● Exercise directions
The lines below, all of them, should be returned exactly as they appear.
Materials provided: Begin
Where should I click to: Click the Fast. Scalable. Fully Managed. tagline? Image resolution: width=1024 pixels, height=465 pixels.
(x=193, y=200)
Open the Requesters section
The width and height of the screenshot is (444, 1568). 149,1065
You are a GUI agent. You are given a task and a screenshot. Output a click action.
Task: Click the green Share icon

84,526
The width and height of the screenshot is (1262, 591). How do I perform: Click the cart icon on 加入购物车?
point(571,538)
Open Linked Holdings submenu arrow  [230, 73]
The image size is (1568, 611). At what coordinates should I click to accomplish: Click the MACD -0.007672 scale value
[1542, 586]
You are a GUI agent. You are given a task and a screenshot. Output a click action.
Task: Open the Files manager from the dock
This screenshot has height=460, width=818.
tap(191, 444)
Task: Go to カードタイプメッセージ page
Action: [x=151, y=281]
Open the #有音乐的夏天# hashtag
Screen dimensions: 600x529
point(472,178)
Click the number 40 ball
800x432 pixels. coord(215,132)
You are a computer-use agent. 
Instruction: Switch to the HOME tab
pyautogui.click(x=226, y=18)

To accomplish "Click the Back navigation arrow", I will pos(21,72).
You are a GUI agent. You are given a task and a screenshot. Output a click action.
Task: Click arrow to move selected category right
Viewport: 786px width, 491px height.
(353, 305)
Materials provided: End
● Written response
Where should I click to: Click the Fast. Scalable. Fully Managed. tagline? Image resolution: width=1024 pixels, height=465 pixels.
(x=193, y=200)
Open the Requesters section
The width and height of the screenshot is (444, 1568). 149,1065
You are a GUI agent. You are given a task and a screenshot. Output a click action.
Task: Click the green Share icon

84,526
The width and height of the screenshot is (1262, 591). How do I perform: Click the cart icon on 加入购物车?
point(571,538)
Open Linked Holdings submenu arrow  [230, 73]
The image size is (1568, 611). At what coordinates should I click to accomplish: Click the MACD -0.007672 scale value
[1542, 586]
You are a GUI agent. You are given a task and a screenshot. Output a click action.
Task: Open the Files manager from the dock
This screenshot has height=460, width=818.
tap(191, 444)
Task: Go to カードタイプメッセージ page
Action: [x=151, y=281]
Open the #有音乐的夏天# hashtag
Screen dimensions: 600x529
point(472,178)
Click the number 40 ball
800x432 pixels. coord(215,132)
You are a computer-use agent. 
Instruction: Switch to the HOME tab
pyautogui.click(x=226, y=18)

To accomplish "Click the Back navigation arrow", I will pos(21,72).
You are a GUI agent. You are given a task and a screenshot. Output a click action.
Task: Click arrow to move selected category right
Viewport: 786px width, 491px height.
(353, 305)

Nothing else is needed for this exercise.